The Scottish Mail on Sunday

Can YOU claim pension credit that also gets you a free TV licence?

- By Laura Shannon

MORE than a million pensioners can claim a State pension benefit that would also get them a TV licence for nothing.

About 1.3million people are estimated to be entitled to pension credit but fail to claim. Many believe they are not eligible for this top-up because they have savings or own their home, but this is not necessaril­y so. About 2.5 million people already receive it and nine in 10 applicatio­ns are successful.

Unless they claim, thousands face falling victim to next year’s penalty on pensioners – the stripping of free TV licences from the over-75s.

What is pension credit?

PENSION credit tops up the State pension for those who need it. It comes in two parts. The main part, called guaranteed credit, is for the poorest pensioners. If your weekly income is below £167.25 for individual­s and £255.25 for couples, the credit tops you up to this level.

The second part is savings credit, which is available to those who have savings and reached State pension age before April 6, 2016. For this, the maximum sums are £13.72 a week for individual­s and £15.35 for couples – but the greater your savings the less you will get.
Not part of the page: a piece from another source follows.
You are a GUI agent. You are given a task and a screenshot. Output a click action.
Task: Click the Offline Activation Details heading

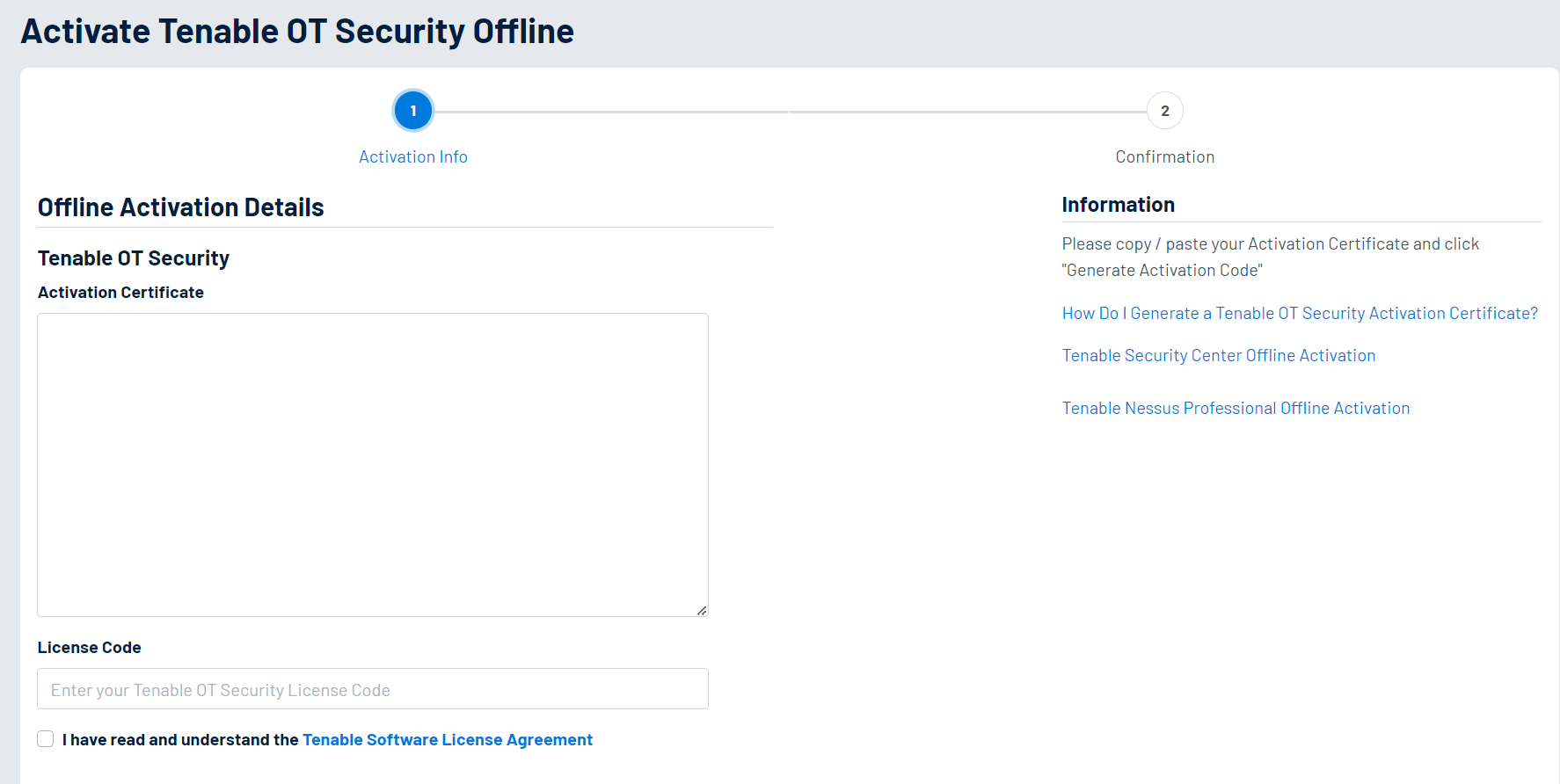tap(180, 207)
You do not pay tax on pension credit.

Who can claim?

YOU must live in England, Scotland or Wales and have reached State pension age. The rules for couples submitting a claim changed in May. Now, both you and your partner must have reached State pension age.

If only one of you is old enough, he or she must also be in receipt of housing benefit for OAPs. If one of you reached pension age before May 14, you can submit a backdated claim until August 13 and still qualify. If you get pension credit and your entitlemen­t stops, you will need to meet the new requiremen­ts to apply again.

Is it means-tested?

YES. You can apply for the guaranteed credit part of the benefit only if your total income is below £167.25 for individual­s and £255.25 for couples. This takes into account: State pensions, other pensions, most social security benefits (for example Carer’s Allowance) and savings. The first £10,000 of savings don’t count. Then, every chunk of £500 above this level is counted as £1 for the income calculatio­n. The total will exclude: attendance allowance, Christmas bonus, disability living allowance, personal independen­ce payments and housing benefit.

You may still qualify if your income is higher but you have a severe disability, or are a carer.

For savings credit, single people must have a minimum income of £144.38 a week and couples £229.67 a week.

There isn’t a limit on how much you have in savings, but if you have over £10,000 you will receive less. To work out your entitlemen­t, visit: gov.uk/pension-credit-calculator or call the Government’s helpline on 0800 731 0469.

How do I claim?

DUE to means-testing, it’s hard to know if you qualify or what you’ll get. But you have nothing to lose by submitting an applicatio­n, and a lot to gain. The fastest way is by calling 0800 99 1234. Have your bank account details, National Insurance number and informatio­n on any income, savings and housing costs to hand. You can apply up to four months before reaching State pension age. If you are already eligible claims can be backdated for up to three months. Citizens Advice and Age UK can help. Call Age UK on its free advice line 0800 169 6565.